Because a previous study reported that most, if not all, social context modulation of song duration is due to a shortening of expiratory sounds, while inspirations remain constant in duration (Cooper and Goller, 2004), we compared the duration of syllables (usually produced during expiration) and gaps (thought to correspond to inspiration) in the two social contexts. In contrast, we observed that the duration of gaps was much reduced in the presence of a female in all three birds showing social context modulation of song duration (−17%, −7%, −9%), while syllable duration was only slightly and inconsistently modified by social context in these birds (1%, −1%, −2%). The discrepancy of our results with the previous study of Cooper and Goller (2004) may be due to the fact that gaps and syllables do not simply reflect inspiration and expiration respectively (Aronov et al., 2011).
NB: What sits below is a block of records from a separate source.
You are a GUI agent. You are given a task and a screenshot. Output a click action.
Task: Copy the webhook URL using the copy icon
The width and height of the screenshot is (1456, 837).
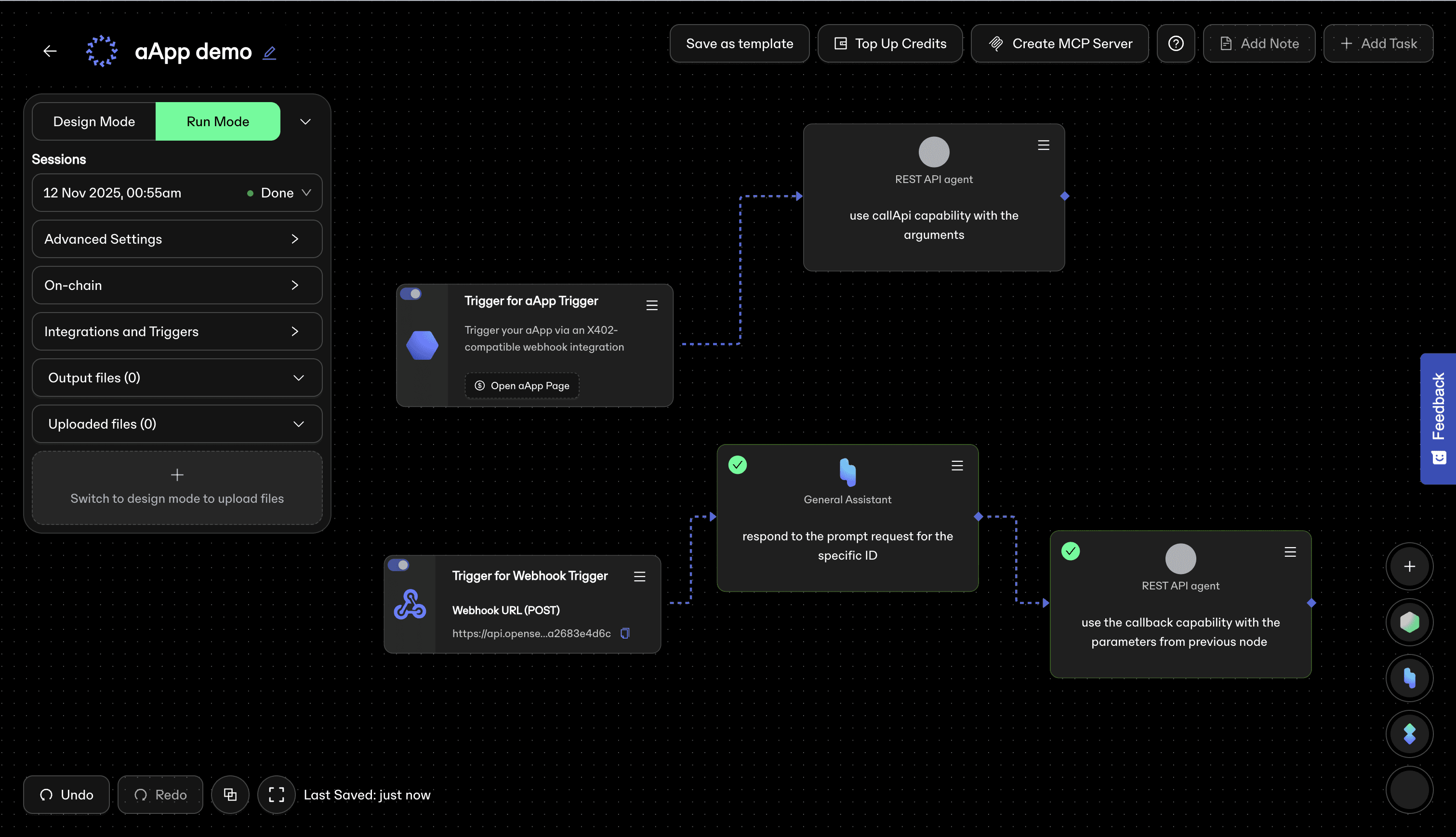[x=624, y=633]
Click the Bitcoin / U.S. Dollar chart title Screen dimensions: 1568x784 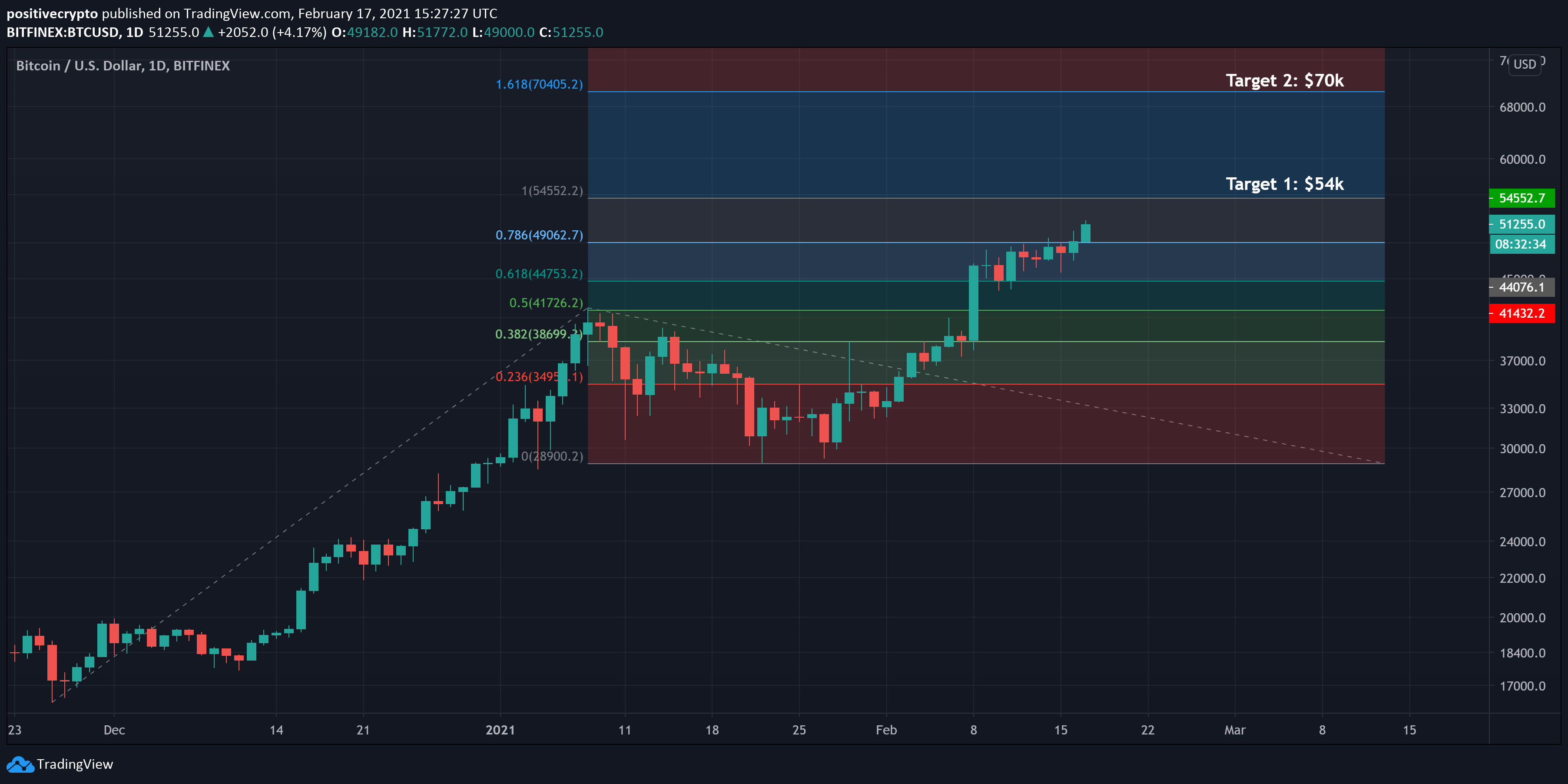(x=123, y=66)
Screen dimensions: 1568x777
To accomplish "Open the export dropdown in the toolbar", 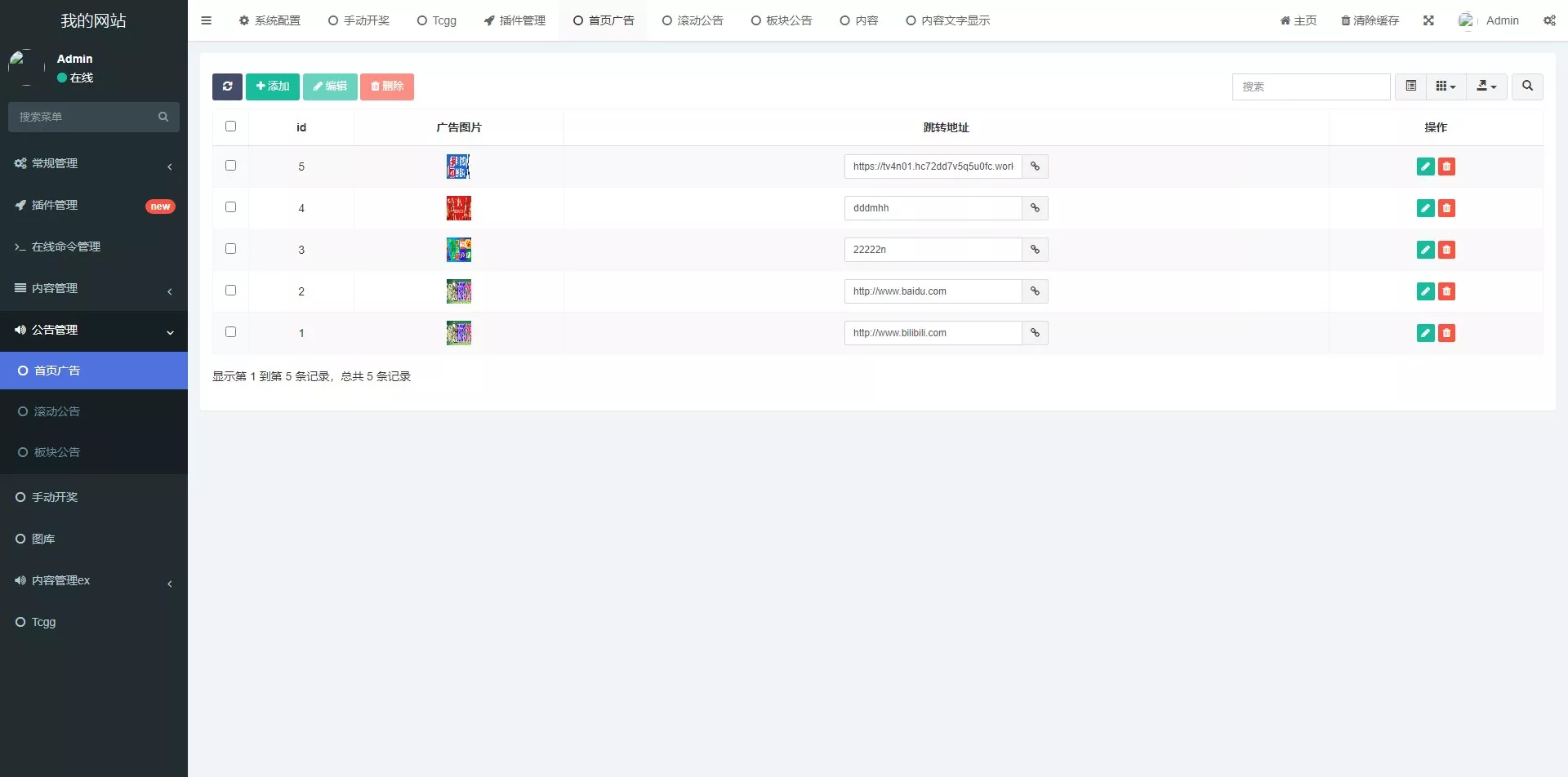I will coord(1486,87).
Following infusion of the D1-antagonist SCH23390 into Area X, the duration of song motifs was still decreased in the presence of a female, and a two-way, repeated measures ANOVA revealed no significant interaction between drug condition and social context on motif duration (F=0.3, df=1, p=0.9). Although this test did not give a significant result, it had low power, and does not provide strong support for the null hypothesis, i.e. that area X D1 receptors play no role in social modulation of motif duration. However, in a given social context, the infusion of the D1-antagonist SCH23390 into Area X did not consistently change the motif duration, and motif duration changed >1% in only one social context in one of the four birds. The 3 birds showing a reduction in motif duration in the presence of a female before surgery still displayed a strong and significant modulation in the motif duration with social context (p<10−4 in all 3 birds) during infusion of D1 antagonist in Area X. In particular, in bird #2, song duration was still decreased in the presence of a female (0.57 ± 0.01 versus 0.56 ± 0.02, p<0.001, t=6.1, df=5741, Fig. 4A). Altogether, our data do not support a role for Area X D1 receptors in social modulation of motif duration.

Because a previous study showed that the difference in song duration between social contexts is highest for the first motif in a song bout (Cooper and Goller, 2006), we may have underestimated the effect of DA on song duration by looking at all motifs produced. We therefore repeated our motif-duration analysis focusing only on the first motif of each song bout in each condition, and found the same results. Indeed, first motif duration was still decreased by 2 ± 2 % in the presence of a female over all birds in baseline condition, with three out of four birds displaying a decrease in song duration with the female (Bird #1: p<0.001, t=13, df=397; Bird #2: p<0.001, t=8.9, df=3112; Bird #3: no significant change; Bird #4: p<0.001, t=5.1, df=2667). A two-way, repeated measures ANOVA revealed no significant interaction between drug condition and social context on the duration of the first motifs (F=0.1, df=1, p=0.98), and the difference with social context persisted during the infusion of the D1-antagonist SCH23390 in Area X (Bird #1: p<0.001, t=16, df=1255; Bird #2: p=0.002, t=3.1, df=3453; Bird #3: no significant change; Bird #4: p<0.001, t=3.5, df=113). Overall, when we limited our analysis to the first motif of each song bout, we still observed no effect of area X blockade of D1 receptors on social modulation of motif duration (Fig. 4C).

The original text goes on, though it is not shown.